The result should be the lines from the one holding "Screen dimensions: 812x663" to the end of the records below, repeated exactly. No pictures.

━━━ DATA IN THIS EXERCISE

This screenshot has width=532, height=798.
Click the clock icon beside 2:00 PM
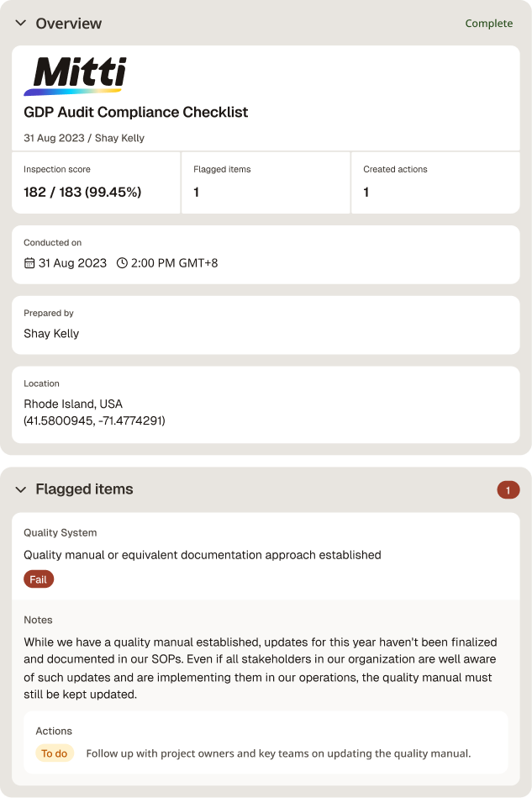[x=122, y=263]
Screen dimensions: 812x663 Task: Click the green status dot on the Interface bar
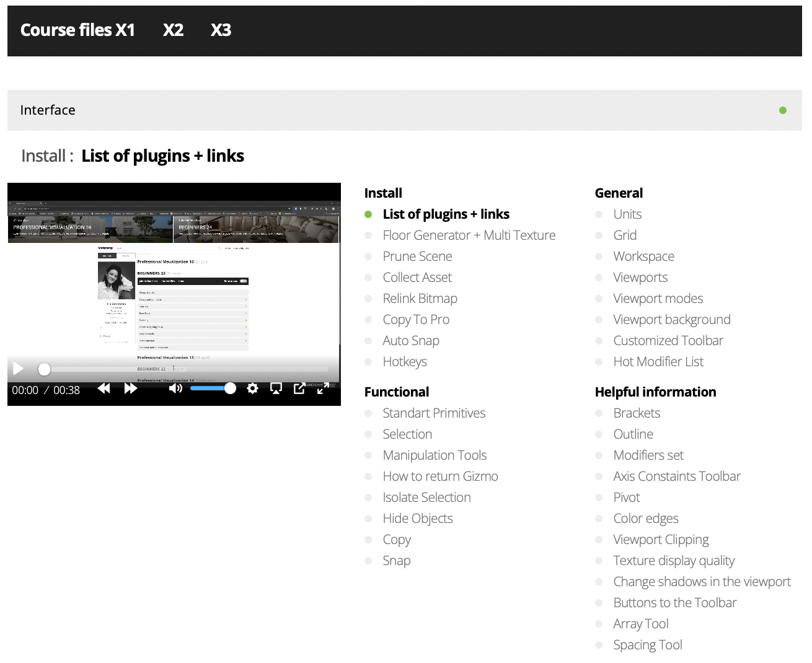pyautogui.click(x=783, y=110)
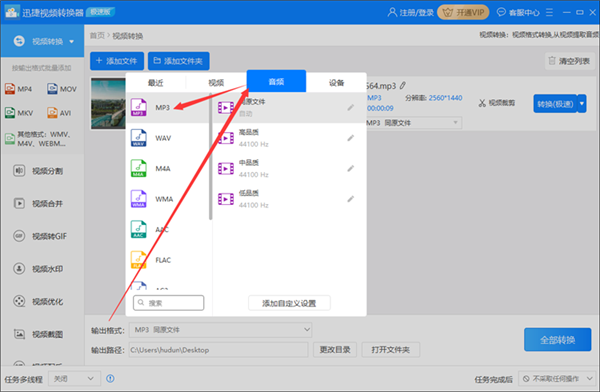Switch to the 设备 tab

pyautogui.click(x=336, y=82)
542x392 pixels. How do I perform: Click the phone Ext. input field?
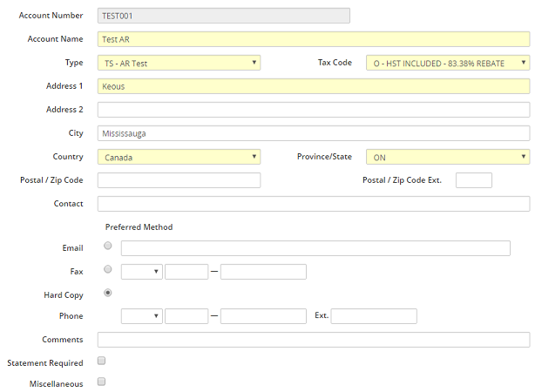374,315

━━━━━━

→ TASK RESPONSE
Screen dimensions: 812x663 Task: Click the green status dot on the Interface bar
pyautogui.click(x=783, y=110)
Switch to the 设备 tab

pyautogui.click(x=336, y=82)
542x392 pixels. How do I perform: Click the phone Ext. input field?
374,315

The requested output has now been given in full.